Supermarket and wholesale distributer Metcash will spend up to $270 million across its three main divisions of food, liquor and hardware over the next five years as part of a new strategy.
Dogged by competition from homegrown giants Coles and Woolworths, as well as Aldi, Metcash is hoping the new cost-management directive announced on Monday by chief executive Jeff Adams can offset the impact of inflation over the next five years, predicted at around $25 million a year.
Following the announcement Metcash share prices were 2.31 per cent higher, at $2.66 at 1315 AEDT.
The ING supplier has identified potential savings of $50 million over 2020 and 2021 from a number of areas mostly in food-related costs including logistics, property and efficient marketing and promotions.
Chief executive Jeff Adams credited the company’s 2.2 per cent in sales revenue for the six months to October 31 to its food division and hardware business.
Both of these categories will benefit from the largest investment under its revised strategy of accelerating successful segments of the business.
The largest portion of expenditure about $165 million will go towards improving its food and grocery division which includes the trial of new small format convenience stores.

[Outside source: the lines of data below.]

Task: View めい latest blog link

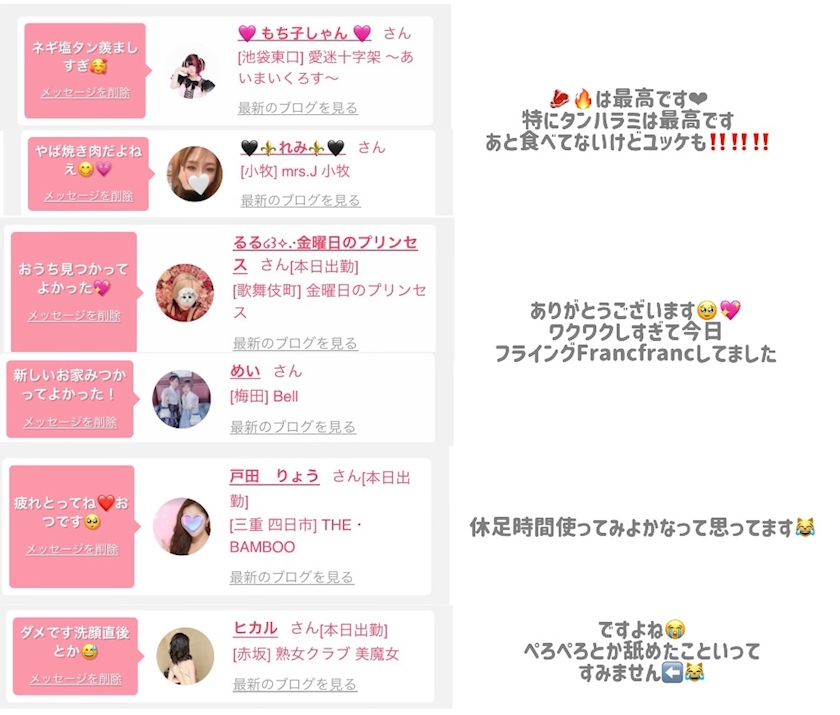Action: 293,427
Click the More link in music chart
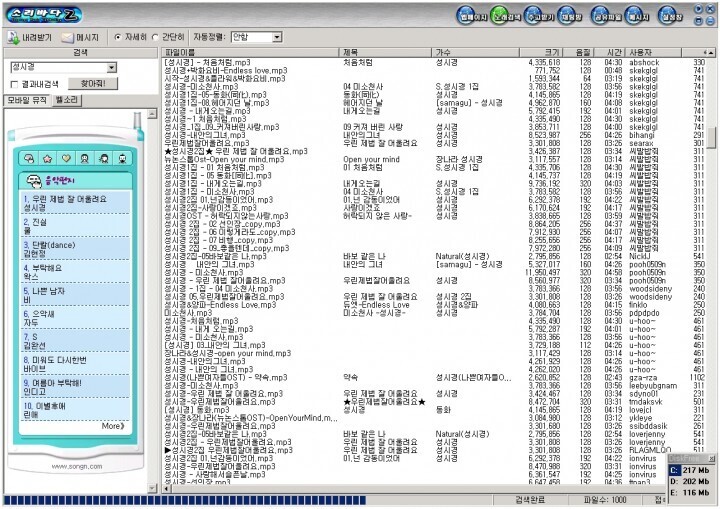The height and width of the screenshot is (509, 720). pyautogui.click(x=112, y=426)
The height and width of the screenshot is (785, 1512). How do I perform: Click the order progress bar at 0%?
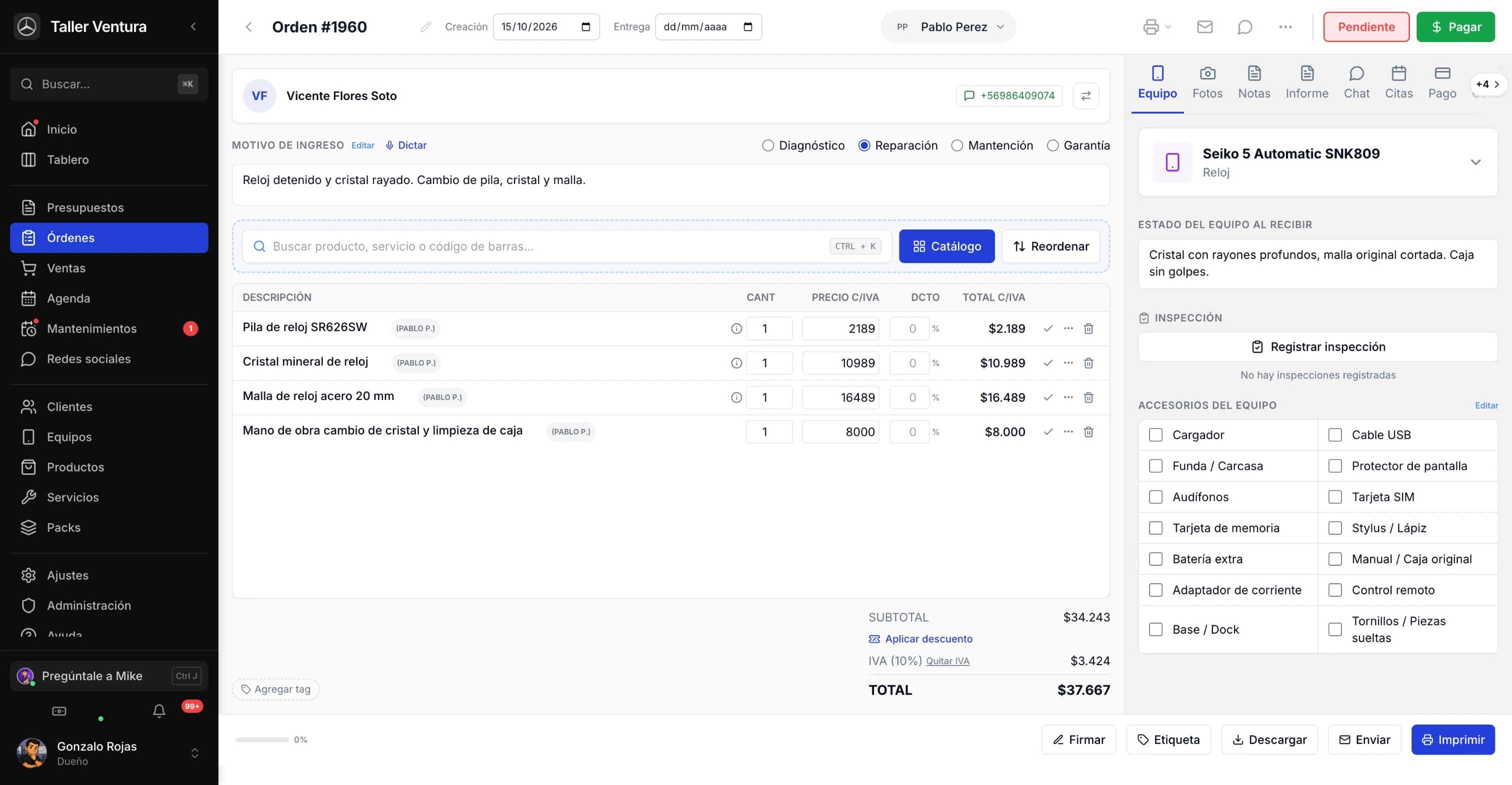(262, 740)
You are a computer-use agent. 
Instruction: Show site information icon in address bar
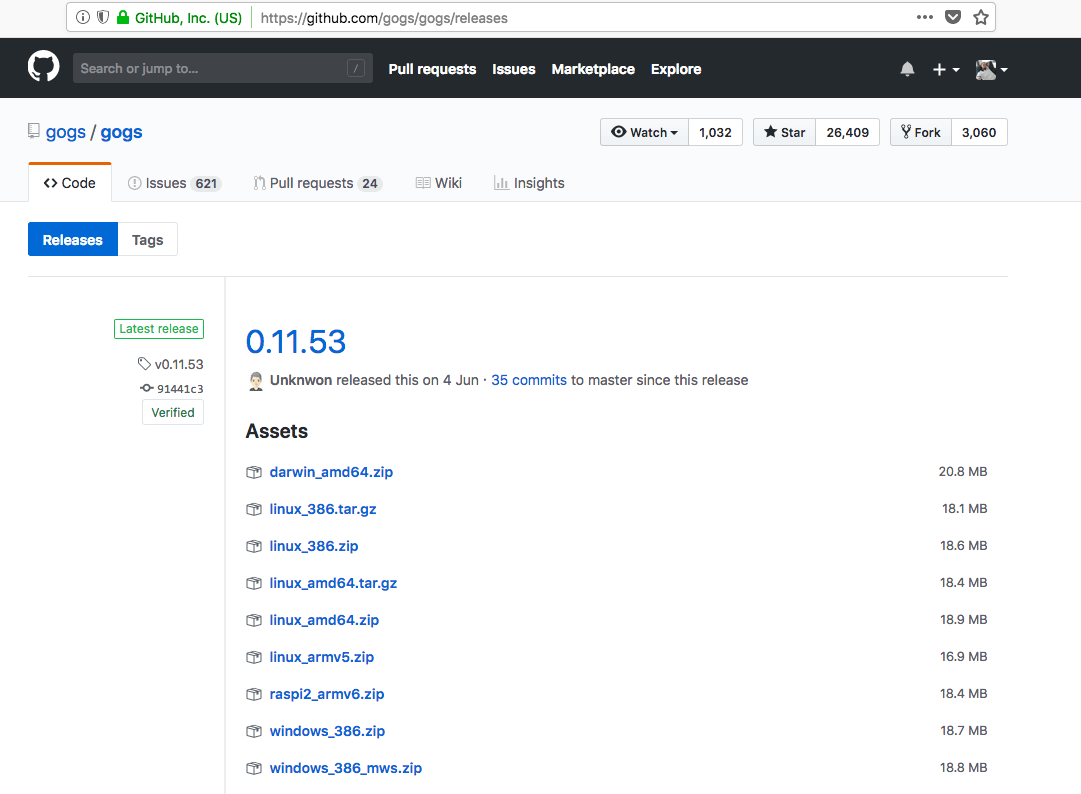[x=83, y=17]
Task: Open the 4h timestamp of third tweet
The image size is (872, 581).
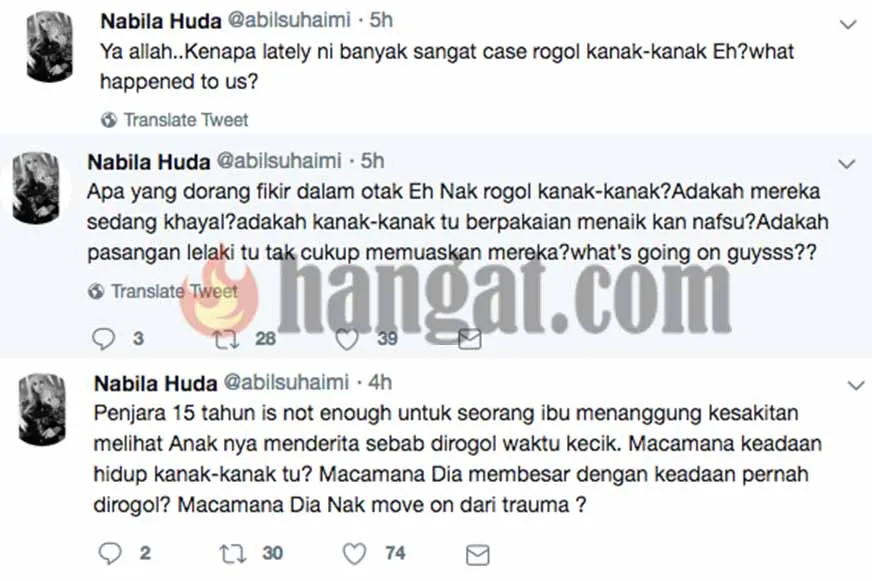Action: pyautogui.click(x=380, y=383)
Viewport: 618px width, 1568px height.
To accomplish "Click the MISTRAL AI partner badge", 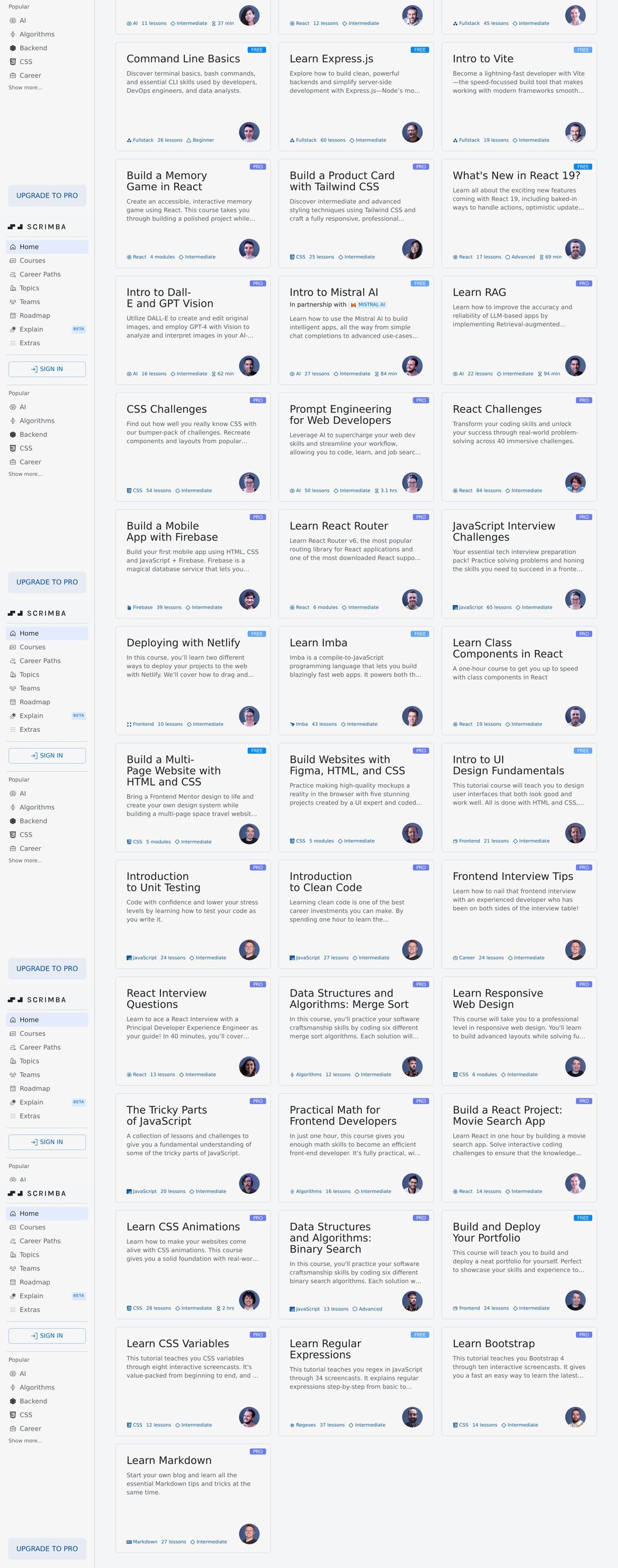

Following weaker results predictions for its hardware category in the second half of 2019 reflecting the slow-down in construction activity, $90 million will be invested into brands such as Mitre 10.
This includes the rollout of its its refurbishment “Sapphire” program to about 200 new hardware stores, and expansion into products like plumbing and flooring.
Under its liquor portfolio supported brands such as Cellarbrations and The Bottle-O have flagged digital capability as an area for growth, while a new chief executive for the category has been slated for early 2020.
Over the next five years Metcash aim to grow revenue by improving infrastructure and cutting costs on processes, and focusing on its independent retail networks with possible integration across different sections.